Blogs > Liberty and Power > Robert Lucas on Economic Growth and Distribution

Jun 6, 2004

Robert Lucas on Economic Growth and Distribution




Spending this lovely Sunday afternoon on the deck catching up on some reading (and getting axious about my Pistons getting blown out by the Lakers tonight), and came across this outstanding essay by Nobel Economist Robert Lucas (in the 2003 Minneapolis Fed Annual Report) on the industrial revolution and economic growth. There's a lot to chew on here, and it's very readable to non-economists. I'd be particularly interested in the response to it by my historian colleagues here and over at Cliopatria. Lucas focuses on the role of economic growth in leading to a demographic transition. More precisely, industrialization raises the returns to human capital, which, in turn, encourages families to invest more in the quality of their children than the quantity (an old Gary Becker point). The result of this is the levelling off of population growth at the same time annual rates of production growth begin to increase.

It is that combination that leads to the remarkable increases in per capita income we've seen in the last 50 to 100 years. Lucas points out that it is characteristic of non-developing countries that they respond to ehanced production technologies by having more children, not fewer. It is only when the industrial revolution comes along and provides serious opportunities to enhance the return to human capital, which pre-industrial technological advances normally didn't, that the response is fewer children, and an upsurge in per capita income.

I reprint Lucas's last paragraph here, because I think he makes a point often overlooked by those who write about these issues:

Of the tendencies that are harmful to sound economics, the most seductive, and in my opinion the most poisonous, is to focus on questions of distribution.
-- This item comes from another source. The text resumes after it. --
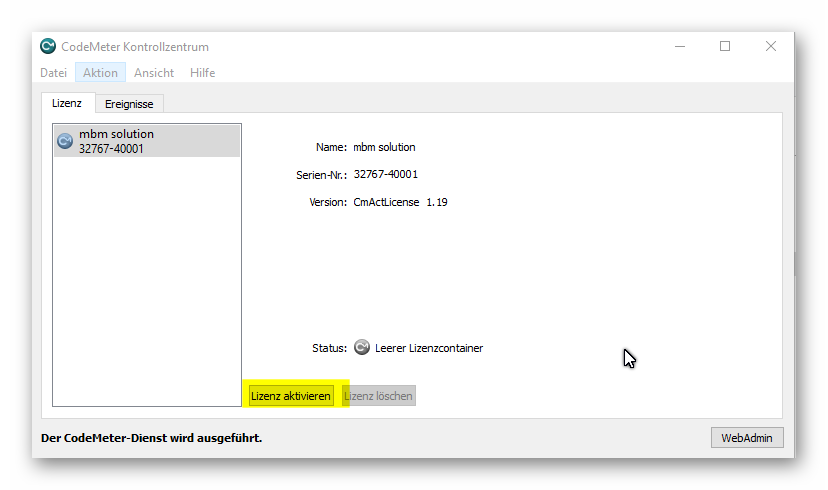Click the CodeMeter-Dienst status bar message
Screen dimensions: 828x490
151,438
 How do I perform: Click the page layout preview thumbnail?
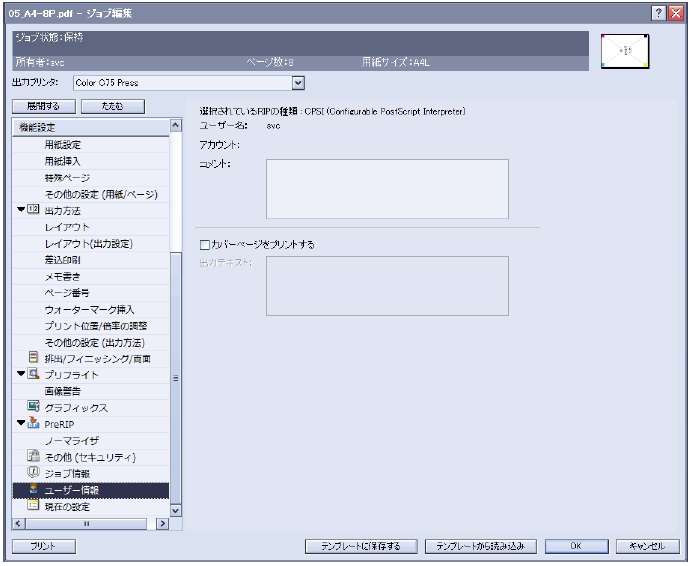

In this very minute, a child is being born to an American family and another child, equally valued by God, is being born to a family in India. The resources of all kinds that will be at the disposal of this new American will be on the order of 15 times the resources available to his Indian brother. This seems to us a terrible wrong, justifying direct corrective action, and perhaps some actions of this kind can and should be taken. But of the vast increase in the well-being of hundreds of millions of people that has occurred in the 200-year course of the industrial revolution to date, virtually none of it can be attributed to the direct redistribution of resources from rich to poor. The potential for improving the lives of poor people by finding different ways of distributing current production is nothing compared to the apparently limitless potential of increasing production.

Couldn't have said it better myself.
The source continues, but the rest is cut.